[Listed records]
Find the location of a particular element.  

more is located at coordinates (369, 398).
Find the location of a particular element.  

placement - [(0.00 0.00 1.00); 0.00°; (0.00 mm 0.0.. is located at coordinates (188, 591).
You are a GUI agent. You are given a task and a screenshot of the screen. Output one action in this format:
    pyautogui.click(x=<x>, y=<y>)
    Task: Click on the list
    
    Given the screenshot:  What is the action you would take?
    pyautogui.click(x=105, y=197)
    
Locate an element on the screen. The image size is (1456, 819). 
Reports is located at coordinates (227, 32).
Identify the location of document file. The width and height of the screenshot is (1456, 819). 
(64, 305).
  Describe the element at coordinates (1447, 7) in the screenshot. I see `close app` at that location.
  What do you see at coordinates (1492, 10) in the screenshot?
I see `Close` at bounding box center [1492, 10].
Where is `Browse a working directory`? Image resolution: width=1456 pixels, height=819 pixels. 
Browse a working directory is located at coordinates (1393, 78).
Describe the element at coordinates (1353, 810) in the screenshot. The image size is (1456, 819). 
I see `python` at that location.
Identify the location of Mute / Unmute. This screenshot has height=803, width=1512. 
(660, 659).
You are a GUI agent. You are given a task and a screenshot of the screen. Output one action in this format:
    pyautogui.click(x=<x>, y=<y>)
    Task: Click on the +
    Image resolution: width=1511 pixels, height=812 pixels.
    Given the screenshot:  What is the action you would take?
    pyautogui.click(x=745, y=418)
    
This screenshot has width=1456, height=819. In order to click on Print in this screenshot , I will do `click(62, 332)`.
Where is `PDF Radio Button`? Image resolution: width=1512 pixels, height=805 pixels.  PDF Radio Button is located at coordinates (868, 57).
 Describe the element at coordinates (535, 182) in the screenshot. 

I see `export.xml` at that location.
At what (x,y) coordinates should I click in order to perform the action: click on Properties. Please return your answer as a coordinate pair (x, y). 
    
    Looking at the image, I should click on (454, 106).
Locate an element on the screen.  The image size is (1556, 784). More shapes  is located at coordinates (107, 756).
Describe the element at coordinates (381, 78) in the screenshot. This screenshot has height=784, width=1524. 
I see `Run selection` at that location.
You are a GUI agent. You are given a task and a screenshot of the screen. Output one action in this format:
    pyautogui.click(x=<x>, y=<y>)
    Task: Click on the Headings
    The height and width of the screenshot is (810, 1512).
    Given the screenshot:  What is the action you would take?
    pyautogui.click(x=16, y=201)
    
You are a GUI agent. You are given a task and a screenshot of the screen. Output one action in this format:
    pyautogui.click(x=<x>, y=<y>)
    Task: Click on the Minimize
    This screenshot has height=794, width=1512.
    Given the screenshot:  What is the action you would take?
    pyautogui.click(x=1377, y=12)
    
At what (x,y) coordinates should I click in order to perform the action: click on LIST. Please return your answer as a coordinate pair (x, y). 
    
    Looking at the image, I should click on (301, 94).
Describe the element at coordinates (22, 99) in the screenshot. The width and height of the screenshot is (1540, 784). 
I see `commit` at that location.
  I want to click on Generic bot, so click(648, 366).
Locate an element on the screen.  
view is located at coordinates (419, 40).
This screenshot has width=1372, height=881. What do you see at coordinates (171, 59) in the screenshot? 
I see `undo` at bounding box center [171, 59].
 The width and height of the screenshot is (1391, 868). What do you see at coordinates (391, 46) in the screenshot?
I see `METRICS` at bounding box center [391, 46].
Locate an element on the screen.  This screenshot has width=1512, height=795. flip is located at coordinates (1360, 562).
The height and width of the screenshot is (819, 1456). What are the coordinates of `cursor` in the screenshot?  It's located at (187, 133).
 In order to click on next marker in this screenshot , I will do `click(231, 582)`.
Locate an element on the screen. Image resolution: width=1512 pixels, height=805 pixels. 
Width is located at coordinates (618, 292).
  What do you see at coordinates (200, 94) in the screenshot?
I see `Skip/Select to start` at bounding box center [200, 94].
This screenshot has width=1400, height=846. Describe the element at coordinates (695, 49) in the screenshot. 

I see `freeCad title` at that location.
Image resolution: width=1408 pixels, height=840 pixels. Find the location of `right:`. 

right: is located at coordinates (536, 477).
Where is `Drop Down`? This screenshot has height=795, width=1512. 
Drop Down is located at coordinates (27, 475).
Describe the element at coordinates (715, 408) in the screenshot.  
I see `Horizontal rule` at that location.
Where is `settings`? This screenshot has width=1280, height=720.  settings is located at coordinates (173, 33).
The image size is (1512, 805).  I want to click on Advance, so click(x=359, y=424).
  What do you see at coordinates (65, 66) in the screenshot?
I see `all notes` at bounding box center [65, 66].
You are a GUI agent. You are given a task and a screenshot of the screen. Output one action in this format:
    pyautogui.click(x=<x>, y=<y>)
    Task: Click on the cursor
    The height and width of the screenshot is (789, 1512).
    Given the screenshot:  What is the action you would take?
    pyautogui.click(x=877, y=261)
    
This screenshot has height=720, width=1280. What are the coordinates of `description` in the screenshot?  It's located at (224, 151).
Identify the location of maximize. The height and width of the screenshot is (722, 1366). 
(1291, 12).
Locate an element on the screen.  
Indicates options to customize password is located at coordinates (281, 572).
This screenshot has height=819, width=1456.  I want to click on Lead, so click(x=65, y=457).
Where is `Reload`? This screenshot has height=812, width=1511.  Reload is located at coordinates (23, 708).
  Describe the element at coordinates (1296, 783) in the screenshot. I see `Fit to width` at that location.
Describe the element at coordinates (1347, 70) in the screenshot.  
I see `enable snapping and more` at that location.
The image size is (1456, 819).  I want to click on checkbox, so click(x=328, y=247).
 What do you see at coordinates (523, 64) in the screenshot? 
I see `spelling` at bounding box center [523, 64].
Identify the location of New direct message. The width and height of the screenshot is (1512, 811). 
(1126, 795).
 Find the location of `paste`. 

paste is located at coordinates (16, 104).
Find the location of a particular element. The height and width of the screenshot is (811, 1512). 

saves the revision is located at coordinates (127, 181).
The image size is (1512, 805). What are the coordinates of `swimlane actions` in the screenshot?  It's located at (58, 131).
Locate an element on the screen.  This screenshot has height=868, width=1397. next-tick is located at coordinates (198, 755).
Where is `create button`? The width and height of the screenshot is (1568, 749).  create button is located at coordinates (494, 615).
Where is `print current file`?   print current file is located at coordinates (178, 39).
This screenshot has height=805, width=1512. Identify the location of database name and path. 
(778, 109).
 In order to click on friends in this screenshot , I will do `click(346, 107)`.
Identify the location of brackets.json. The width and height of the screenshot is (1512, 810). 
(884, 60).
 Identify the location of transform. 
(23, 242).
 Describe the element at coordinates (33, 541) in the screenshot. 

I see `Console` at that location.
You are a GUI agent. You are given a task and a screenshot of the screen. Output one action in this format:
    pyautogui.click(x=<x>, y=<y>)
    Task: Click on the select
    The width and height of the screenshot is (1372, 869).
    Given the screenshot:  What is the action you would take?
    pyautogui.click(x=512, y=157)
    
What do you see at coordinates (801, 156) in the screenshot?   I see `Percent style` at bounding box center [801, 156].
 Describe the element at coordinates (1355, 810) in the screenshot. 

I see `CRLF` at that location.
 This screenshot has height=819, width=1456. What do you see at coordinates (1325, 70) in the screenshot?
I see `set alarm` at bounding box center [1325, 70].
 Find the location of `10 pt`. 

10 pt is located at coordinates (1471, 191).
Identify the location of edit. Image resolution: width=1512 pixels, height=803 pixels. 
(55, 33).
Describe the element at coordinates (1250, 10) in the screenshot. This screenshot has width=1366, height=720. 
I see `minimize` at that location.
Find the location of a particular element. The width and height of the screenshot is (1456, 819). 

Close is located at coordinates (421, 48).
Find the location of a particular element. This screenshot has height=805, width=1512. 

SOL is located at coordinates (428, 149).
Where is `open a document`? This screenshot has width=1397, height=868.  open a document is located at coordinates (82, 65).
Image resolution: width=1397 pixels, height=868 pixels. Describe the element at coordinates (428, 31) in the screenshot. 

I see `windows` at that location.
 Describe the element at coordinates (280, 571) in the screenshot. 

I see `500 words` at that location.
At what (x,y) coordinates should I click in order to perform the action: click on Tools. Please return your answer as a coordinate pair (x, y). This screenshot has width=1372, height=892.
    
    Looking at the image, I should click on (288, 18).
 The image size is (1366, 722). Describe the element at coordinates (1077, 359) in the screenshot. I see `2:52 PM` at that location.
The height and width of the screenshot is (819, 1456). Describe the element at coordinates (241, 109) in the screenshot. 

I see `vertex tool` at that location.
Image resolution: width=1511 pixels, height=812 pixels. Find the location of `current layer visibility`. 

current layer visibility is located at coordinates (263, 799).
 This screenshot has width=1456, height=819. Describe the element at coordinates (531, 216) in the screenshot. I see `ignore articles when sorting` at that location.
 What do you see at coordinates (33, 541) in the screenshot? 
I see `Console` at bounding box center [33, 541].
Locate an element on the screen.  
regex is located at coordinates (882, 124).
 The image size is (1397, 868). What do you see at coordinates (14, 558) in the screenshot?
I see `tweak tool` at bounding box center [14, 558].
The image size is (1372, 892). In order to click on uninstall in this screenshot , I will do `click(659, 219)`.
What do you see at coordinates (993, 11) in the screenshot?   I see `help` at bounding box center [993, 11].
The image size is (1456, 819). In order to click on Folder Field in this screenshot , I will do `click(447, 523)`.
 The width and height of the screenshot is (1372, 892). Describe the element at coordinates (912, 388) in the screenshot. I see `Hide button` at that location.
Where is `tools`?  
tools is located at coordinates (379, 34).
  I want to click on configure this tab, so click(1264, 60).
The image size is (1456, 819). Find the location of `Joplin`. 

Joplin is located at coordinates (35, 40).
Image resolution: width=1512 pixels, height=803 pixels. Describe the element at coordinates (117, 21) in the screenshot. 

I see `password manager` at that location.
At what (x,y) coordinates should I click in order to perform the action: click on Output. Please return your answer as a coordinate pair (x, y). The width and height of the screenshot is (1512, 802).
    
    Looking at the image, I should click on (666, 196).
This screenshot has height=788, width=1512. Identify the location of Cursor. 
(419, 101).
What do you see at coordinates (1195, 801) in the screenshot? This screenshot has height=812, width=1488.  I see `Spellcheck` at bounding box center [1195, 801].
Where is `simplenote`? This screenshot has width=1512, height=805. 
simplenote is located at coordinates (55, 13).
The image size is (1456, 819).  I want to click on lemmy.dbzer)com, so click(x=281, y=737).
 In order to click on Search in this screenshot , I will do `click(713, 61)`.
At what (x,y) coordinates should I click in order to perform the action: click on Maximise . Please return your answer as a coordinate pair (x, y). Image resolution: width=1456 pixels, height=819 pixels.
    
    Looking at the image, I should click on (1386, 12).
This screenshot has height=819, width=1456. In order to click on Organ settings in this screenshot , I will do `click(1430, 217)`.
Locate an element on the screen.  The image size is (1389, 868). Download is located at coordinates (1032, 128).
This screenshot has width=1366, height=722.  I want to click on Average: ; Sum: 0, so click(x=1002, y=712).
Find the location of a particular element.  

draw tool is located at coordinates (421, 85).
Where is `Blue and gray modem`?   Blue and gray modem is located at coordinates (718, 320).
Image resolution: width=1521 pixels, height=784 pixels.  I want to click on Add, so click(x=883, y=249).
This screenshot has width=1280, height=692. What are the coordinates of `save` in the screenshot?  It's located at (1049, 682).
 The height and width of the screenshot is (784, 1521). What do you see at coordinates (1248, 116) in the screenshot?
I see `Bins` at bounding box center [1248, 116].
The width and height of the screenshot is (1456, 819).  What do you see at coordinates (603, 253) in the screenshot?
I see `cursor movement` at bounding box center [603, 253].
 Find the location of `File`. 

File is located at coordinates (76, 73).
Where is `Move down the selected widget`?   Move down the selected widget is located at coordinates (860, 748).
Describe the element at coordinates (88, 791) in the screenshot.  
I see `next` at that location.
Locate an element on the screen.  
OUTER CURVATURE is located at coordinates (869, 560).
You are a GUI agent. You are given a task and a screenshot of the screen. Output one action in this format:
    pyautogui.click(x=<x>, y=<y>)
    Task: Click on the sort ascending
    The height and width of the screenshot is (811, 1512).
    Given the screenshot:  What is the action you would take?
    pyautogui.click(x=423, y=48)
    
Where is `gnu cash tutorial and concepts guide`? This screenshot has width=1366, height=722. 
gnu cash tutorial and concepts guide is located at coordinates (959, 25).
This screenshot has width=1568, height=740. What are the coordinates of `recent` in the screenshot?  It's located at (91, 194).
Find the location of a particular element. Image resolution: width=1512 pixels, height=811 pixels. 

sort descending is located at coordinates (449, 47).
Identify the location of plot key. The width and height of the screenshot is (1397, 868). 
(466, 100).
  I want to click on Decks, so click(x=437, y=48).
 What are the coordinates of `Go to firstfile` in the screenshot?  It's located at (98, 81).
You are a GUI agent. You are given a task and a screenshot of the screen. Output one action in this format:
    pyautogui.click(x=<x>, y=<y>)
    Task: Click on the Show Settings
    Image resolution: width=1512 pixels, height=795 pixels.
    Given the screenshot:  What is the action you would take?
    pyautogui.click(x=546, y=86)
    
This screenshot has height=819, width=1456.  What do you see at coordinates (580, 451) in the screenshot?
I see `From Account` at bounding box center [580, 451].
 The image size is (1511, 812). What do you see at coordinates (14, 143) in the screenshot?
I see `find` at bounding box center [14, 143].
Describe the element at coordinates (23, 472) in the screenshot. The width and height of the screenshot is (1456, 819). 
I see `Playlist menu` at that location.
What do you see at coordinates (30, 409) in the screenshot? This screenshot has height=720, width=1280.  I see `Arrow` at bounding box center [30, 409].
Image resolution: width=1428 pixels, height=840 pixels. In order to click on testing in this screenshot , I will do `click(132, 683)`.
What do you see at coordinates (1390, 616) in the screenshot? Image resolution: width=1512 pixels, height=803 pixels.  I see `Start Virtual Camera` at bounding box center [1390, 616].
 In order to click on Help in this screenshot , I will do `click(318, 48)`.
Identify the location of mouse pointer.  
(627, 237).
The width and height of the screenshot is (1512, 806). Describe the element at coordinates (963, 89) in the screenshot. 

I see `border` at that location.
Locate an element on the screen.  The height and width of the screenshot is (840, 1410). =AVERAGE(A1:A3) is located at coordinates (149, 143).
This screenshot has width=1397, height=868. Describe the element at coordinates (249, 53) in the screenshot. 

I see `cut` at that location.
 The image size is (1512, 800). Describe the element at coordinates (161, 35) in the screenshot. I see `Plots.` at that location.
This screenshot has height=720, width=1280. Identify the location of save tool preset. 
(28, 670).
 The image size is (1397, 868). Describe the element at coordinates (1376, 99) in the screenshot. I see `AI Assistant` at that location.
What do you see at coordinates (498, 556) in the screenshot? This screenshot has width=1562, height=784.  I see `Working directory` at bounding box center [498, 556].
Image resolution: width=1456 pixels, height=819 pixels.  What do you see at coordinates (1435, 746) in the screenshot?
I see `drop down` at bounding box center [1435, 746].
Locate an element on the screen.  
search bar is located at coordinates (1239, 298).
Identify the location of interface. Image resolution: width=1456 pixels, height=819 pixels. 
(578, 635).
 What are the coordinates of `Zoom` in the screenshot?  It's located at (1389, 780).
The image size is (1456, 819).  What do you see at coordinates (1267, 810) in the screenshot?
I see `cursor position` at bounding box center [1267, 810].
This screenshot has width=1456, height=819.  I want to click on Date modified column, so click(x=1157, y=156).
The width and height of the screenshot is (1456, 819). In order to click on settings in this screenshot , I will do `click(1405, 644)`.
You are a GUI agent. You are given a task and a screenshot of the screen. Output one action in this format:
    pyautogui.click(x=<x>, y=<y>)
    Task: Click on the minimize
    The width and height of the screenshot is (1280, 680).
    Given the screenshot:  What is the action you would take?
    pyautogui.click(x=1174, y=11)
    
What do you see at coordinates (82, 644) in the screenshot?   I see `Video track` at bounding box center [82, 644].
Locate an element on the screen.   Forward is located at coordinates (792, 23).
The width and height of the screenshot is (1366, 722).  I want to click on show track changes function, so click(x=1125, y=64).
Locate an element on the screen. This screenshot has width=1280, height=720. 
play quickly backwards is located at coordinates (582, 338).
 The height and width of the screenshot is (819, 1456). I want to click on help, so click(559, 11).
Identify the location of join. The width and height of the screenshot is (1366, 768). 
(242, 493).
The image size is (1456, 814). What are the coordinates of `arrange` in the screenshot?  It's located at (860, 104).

[Goal]
Extract the lines above exactly as they appear, from the line with "This screenshot has height=788, width=1512." up to and including the line with "In order to click on Search".

[Correct result]
This screenshot has height=788, width=1512. Identify the location of Cursor. 
(419, 101).
What do you see at coordinates (1195, 801) in the screenshot? This screenshot has height=812, width=1488.  I see `Spellcheck` at bounding box center [1195, 801].
Where is `simplenote`? This screenshot has width=1512, height=805. 
simplenote is located at coordinates (55, 13).
The image size is (1456, 819).  I want to click on lemmy.dbzer)com, so click(x=281, y=737).
 In order to click on Search in this screenshot , I will do `click(713, 61)`.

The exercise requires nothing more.